La prosodie bretonne est donc fondée sur le mètre et la rime. Les vers s’assemblent de manière à former des distiques ou des quatrains généralement de mesure égale. Ces vers ont trois, cinq, six, sept, huit, neuf, douze, et jusqu’à treize et quinze syllabes. Ceux de douze, comme en français, ont une césure au sixième pied ; ceux de treize syllabes, tantôt au sixième, tantôt au septième ; ceux de quinze, au huitième. Chaque hémistiche, chaque vers, chaque strophe, doit offrir un sens complet, et n’enjamber jamais sur l’hémistiche, le vers ou là strophe suivante. C’est bien le caractère rhythmique d’une poésie faite pour être entendue et retenue par cœur. Les rimes ne se croisent point comme dans la poésie écrite ; au moins ne connaissons-nous aucun chant vraiment populaire où cela ait lieu. En général elles satisfont l’oreille ; quelque-fois elles ne présentent qu’une simple assonance ; on remarquera qu’elles sont d’autant plus riches que le sujet du chant appartient à une époque plus reculée.

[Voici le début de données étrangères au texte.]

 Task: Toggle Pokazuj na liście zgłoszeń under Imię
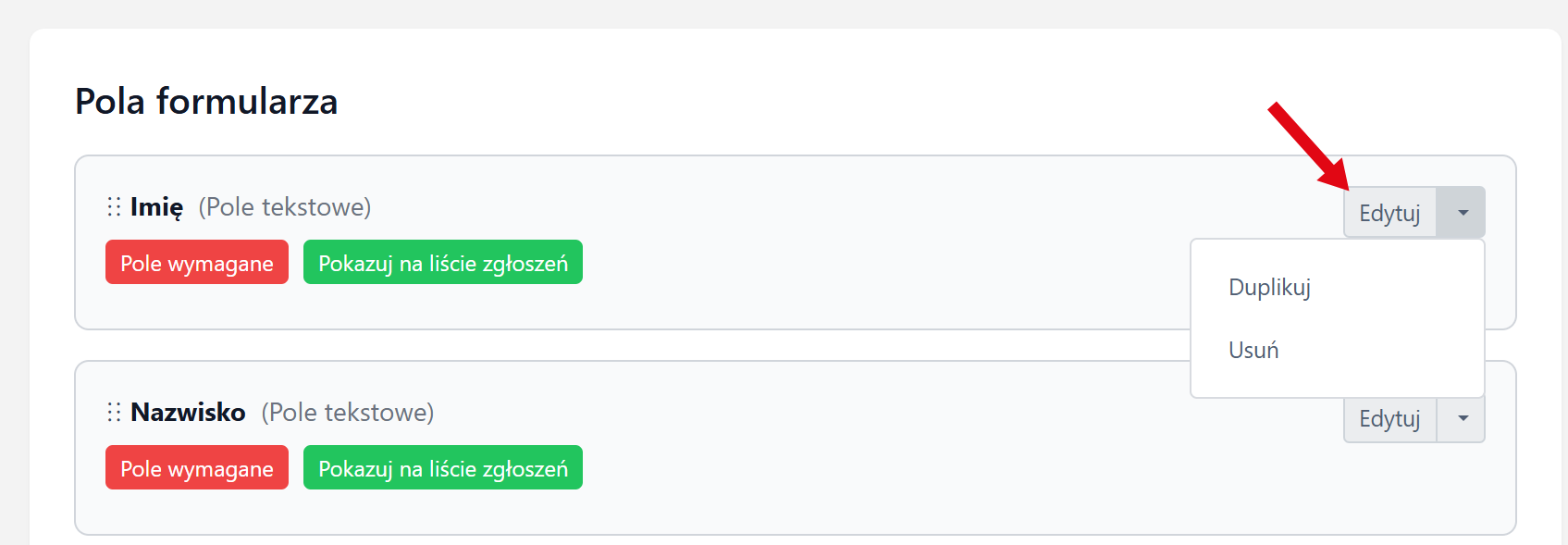443,263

Telle est aujourd’hui la prosodie bretonne ; mais elle a eu d’autres traits qu’elle a perdus et dont plusieurs monuments qui nous restent portent des traces évidentes. Outre la rime, elle a employé l’allitération, c’est-à-dire l’accord harmonieux des consonnes entre elles dans un même vers[1] ; outre des distiques et des quatrains, elle a eu des tercets, formes artificielles, essentiellement opposées au génie de la vraie poésie populaire et qu’elle tenait des anciens bardes.

  1. Homère ne l’a pas dédaigné toujours, et nous pourrions lui emprunter maint exemple (Odyssée, IV, v. 489 ; Ibid., VII, v. 104, 116 et 117) ; en voici un tiré de l’ancienne poésie italienne :

    E brava breve in eterno notturno ;
    A mortali amar tale spento è spinto ;
    E capo corpi de una è diurno.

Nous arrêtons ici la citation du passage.